-- AIM OF THE EXERCISE --
Return verbatim the material between the line holding "Click the RGB" and the line holding "[x=1074, y=198]", inclusive.

-- RECORDS SUPPLIED --

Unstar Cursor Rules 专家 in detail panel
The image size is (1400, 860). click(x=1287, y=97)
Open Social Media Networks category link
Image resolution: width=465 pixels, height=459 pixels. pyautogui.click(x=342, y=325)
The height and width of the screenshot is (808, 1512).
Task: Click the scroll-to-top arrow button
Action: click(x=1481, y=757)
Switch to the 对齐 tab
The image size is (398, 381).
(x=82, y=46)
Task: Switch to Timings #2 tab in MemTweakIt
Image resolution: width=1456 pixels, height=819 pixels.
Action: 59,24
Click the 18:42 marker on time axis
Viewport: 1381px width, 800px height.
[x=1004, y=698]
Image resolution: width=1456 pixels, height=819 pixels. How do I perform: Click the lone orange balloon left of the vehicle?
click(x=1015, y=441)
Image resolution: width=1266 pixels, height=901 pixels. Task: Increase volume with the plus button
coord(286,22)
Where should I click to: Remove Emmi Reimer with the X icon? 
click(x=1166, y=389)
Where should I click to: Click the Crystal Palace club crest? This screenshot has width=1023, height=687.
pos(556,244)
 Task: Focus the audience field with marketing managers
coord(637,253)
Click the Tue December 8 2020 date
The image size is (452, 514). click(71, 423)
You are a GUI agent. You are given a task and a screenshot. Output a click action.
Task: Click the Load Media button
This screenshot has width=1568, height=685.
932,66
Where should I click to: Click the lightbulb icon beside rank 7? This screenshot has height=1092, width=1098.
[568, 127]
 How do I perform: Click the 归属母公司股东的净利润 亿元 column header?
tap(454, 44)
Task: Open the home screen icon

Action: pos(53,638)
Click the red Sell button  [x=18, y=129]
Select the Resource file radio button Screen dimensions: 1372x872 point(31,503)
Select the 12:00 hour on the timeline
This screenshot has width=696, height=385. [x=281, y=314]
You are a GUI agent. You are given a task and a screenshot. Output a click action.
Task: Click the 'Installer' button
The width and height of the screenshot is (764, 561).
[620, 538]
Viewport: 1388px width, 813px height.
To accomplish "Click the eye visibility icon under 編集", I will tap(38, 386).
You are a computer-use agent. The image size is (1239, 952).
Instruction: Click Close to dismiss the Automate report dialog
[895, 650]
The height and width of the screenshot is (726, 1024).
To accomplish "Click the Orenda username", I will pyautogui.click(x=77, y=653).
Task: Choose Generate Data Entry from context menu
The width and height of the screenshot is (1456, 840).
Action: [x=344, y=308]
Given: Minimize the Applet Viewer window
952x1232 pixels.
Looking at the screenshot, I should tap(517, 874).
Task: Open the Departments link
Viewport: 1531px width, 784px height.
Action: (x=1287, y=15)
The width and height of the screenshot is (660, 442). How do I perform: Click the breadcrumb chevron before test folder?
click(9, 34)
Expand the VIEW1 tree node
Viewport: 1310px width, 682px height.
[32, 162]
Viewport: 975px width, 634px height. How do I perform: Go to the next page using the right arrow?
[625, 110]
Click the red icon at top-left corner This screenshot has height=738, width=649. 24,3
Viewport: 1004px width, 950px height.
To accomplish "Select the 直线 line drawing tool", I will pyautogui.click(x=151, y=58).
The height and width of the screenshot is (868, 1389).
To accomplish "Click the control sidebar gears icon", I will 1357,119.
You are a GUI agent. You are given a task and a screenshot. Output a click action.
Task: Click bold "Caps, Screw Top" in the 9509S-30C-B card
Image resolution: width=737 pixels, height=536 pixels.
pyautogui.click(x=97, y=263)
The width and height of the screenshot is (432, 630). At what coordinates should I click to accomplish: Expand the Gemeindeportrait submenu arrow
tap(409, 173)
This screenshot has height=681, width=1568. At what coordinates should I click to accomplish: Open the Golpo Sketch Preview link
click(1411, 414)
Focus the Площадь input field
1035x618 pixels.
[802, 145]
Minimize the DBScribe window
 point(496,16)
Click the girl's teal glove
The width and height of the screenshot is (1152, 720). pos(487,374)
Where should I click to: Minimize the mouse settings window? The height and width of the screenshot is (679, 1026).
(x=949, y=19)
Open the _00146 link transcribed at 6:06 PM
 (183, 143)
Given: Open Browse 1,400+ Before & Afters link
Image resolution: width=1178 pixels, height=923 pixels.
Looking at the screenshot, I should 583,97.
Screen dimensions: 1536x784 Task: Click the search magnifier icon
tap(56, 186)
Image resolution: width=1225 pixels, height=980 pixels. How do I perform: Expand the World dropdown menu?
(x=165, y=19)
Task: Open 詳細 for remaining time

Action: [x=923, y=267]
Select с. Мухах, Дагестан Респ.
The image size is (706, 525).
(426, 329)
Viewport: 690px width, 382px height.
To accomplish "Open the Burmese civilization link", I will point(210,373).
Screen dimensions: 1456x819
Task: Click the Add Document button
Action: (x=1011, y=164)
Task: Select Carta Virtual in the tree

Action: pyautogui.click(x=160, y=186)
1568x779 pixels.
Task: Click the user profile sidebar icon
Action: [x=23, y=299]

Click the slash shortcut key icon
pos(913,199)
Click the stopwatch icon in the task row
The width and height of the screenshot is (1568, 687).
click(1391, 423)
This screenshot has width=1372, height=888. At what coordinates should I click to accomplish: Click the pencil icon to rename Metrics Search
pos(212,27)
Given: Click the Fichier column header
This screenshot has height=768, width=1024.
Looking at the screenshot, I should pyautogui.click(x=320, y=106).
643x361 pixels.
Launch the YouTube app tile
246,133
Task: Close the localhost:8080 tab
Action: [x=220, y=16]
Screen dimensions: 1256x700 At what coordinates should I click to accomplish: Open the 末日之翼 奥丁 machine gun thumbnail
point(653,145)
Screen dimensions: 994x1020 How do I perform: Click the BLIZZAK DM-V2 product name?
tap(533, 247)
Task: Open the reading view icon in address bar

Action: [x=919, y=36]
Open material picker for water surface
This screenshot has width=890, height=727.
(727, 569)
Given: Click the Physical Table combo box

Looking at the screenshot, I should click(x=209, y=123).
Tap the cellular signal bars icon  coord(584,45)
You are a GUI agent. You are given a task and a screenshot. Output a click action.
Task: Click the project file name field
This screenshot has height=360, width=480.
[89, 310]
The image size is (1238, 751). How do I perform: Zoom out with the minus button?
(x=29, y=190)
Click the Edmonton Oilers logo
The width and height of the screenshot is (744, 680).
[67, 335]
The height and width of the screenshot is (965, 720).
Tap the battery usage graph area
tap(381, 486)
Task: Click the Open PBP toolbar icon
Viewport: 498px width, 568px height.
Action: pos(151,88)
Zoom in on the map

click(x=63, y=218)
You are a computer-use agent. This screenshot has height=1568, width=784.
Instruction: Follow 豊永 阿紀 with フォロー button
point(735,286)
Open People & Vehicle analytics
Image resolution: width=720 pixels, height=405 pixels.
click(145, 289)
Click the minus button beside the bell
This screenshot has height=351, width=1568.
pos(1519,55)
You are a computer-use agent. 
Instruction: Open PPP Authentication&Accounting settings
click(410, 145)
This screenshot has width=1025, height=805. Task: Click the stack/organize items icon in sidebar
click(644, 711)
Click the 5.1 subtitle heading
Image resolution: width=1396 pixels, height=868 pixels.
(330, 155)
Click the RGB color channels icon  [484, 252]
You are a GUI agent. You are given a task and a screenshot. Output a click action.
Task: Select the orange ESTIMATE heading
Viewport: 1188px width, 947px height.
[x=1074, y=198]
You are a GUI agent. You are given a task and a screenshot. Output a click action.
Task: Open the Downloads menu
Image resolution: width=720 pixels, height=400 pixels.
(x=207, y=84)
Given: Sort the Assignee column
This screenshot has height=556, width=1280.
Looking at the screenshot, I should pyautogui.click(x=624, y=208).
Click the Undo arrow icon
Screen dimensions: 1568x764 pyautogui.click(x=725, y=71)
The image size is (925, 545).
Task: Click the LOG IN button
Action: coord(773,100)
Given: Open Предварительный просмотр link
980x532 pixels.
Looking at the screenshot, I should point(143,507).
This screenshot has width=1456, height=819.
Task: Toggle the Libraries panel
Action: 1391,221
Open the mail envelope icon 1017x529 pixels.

-- RESULT OF THE TASK --
Click the RGB color channels icon  [484, 252]
You are a GUI agent. You are given a task and a screenshot. Output a click action.
Task: Select the orange ESTIMATE heading
Viewport: 1188px width, 947px height.
[x=1074, y=198]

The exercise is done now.